Les marchés sont assez bien équilibrés. Les Etats-Unis, la Chine, le Royaume-Uni, la Corée du Sud et le segment du travel retail affichent une très bonne performance. La présence en boutique nous permet aussi d’accéder aux nouvelles générations de clients de Gucci. Un autre point stratégique est de trouver le bon équilibre entre le virtuel et le physique. Gucci.com est depuis longtemps notre plus grande boutique au monde. Nous travaillons aussi avec des partenaires comme Net-A-Porter et Farfetch.

Quelle est votre vision du e-commerce?

A mon avis, l’industrie devrait justement se rassembler autour de plateformes sérieuses de e-commerce comme Net-A-Porter et Farfetch, pour éviter que tout soit alimenté par le marché parallèle. Le but est une convergence entre les marques et ces plateformes pour parvenir à un résultat qui satisfasse les attentes des deux parties en présence. Cela doit permettre de renforcer le statut de l’horlogerie parmi d’autres catégories déjà très performantes en ligne. Nous sommes prêts à y participer mais il faut d’abord que les marques traditionnelles se lancent.

«L’industrie devrait se rassembler autour de plateformes sérieuses de e-commerce comme Net-A-Porter et Farfetch, pour éviter que tout soit alimenté par le marché parallèle.»

Etes-vous aussi présent sur les grandes plateformes de e-commerce chinoises?

Non. Ce segment évolue rapidement, avec le rapprochement entre JD.com et Farfetch d’une part, et Alibaba et Net-A-Porter d’autre part. Il y a encore beaucoup d’incertitudes, nous attendons donc de voir comment la situation va évoluer.
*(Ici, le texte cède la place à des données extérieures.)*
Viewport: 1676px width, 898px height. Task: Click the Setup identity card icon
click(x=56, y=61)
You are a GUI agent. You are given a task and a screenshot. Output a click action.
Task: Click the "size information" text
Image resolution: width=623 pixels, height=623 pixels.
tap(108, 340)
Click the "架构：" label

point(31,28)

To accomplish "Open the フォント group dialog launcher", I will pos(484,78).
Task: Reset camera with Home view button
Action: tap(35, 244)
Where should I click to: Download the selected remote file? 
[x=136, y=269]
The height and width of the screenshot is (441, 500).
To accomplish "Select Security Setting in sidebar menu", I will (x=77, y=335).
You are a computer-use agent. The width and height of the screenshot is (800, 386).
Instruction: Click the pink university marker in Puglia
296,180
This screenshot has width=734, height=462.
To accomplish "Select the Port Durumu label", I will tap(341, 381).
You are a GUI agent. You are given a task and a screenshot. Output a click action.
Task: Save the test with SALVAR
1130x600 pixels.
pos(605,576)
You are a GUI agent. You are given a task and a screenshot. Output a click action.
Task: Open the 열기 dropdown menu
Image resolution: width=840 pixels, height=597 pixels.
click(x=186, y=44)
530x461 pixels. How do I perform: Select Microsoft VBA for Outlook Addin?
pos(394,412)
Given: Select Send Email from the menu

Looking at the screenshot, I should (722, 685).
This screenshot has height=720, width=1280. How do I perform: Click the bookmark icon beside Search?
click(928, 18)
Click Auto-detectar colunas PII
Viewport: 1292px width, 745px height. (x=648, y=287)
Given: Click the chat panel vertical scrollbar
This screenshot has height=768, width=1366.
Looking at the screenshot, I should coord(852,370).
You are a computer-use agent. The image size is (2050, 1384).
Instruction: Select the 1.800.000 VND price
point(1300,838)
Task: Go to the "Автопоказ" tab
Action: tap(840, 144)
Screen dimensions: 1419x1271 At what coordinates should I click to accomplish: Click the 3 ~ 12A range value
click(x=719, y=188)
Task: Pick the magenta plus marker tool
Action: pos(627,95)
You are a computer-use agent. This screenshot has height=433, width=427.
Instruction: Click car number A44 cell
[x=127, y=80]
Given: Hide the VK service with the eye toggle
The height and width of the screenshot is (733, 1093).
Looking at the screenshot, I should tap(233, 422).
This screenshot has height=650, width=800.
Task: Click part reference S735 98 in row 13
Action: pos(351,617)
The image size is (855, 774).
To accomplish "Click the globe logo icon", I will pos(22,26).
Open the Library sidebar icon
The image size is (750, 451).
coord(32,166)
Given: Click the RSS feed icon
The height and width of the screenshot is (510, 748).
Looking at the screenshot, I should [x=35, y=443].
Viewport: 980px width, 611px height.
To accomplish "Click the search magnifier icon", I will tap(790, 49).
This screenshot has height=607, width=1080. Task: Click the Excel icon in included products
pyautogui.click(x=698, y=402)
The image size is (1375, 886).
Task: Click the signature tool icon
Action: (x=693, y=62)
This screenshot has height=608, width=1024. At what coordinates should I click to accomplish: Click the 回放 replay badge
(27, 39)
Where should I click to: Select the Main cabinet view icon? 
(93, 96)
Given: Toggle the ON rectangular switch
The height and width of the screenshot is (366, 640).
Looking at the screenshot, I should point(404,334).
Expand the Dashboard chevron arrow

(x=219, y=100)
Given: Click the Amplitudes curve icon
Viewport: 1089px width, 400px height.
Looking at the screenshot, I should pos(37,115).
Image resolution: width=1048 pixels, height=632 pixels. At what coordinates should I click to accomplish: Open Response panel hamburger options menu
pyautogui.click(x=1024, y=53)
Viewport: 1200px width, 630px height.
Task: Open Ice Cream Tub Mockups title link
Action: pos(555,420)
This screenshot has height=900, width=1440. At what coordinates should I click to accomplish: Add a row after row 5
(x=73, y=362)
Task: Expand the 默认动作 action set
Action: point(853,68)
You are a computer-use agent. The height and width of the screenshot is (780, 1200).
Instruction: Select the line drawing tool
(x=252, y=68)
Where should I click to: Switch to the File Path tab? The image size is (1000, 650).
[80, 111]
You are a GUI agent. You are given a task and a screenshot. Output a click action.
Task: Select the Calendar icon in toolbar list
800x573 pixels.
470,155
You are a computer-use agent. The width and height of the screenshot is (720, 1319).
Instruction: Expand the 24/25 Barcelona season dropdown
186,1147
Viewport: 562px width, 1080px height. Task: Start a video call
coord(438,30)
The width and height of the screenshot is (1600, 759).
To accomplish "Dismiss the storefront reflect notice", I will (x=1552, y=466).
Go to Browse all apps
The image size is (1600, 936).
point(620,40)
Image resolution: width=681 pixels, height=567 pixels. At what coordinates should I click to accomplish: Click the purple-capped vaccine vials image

JD.com et Alibaba sont deux géants de l’e-commerce mais on trouve encore beaucoup de parallèle et de contrefaçons sur ces plateformes. Elles essaient de séparer le luxe sur des plateformes différentes mais le trafic y est décevant. Il reste à trouver le bon équilibre entre qualité et trafic. Pour l’instant, nous avons fait le choix de grandir en Chine via notre propre plateforme.